# o vei privii intrun tarziu [o vei privi într-un târziu]



## xesya

Hello all, 

Could anyone help me translate this into English? I believe it is Romanian:

o vei privii intrun tarziu
o vreme de mult uitata
si-o vei sopti incetisor
a fost odata

Thank you for any help you can give.

~ xesya


----------



## robbie_SWE

xesya said:
			
		

> Hello all,
> 
> Could anyone help me translate this into English? I believe it is Romanian:
> 
> o vei privii intrun tarziu
> o vreme de mult uitata
> si-o vei sopti incetisor
> a fost odata
> 
> Thank you for any help you can give.
> 
> ~ xesya


 
Hi, 

You've come to the right place! It means something like this: 

_*You'll see it in a later time,*_
_*a forgotten time *_
_*and you will whisper it slowly, *_
_*there was a time/once upon a time.*_ 

Hope this helped! 

 robbie


----------



## xesya

Thank you, Robbie!


----------



## gabriela_sima

xesya said:


> Hello all,
> 
> Could anyone help me translate this into English?
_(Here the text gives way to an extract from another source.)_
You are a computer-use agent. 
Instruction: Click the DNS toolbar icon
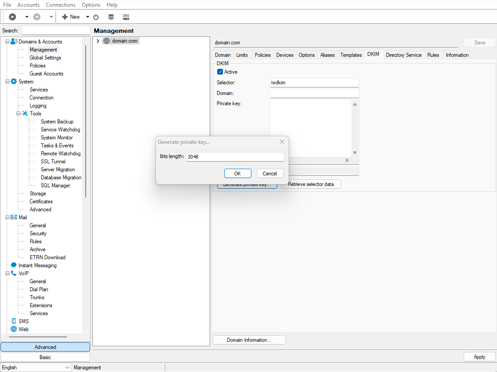(x=126, y=17)
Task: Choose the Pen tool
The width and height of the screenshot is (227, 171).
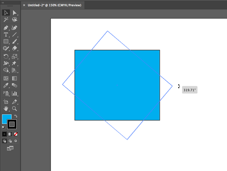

I believe it is Romanian:
> 
> o vei privii intrun tarziu
> o vreme de mult uitata
> si-o vei sopti incetisor
> a fost odata
> 
> Thank you for any help you can give.
> 
> Another suggestion
> A little late, but it may help other people:
> 
> ~ xesya


 o vei privi intr-un tarziu = eventually you will see it/her
o vreme de mult uitata - a long-forgotten time
si-o vei sopti incetisor - and you will whisper it gently
a fost odata - once upon a tine/ there used to be


----------



## Robyyz

Some corrections ...if you don't mind:
"O vei privi într-un târziu
O vreme de mult uitată
Şi-o vei şopti încetişor
A fost odată"


----------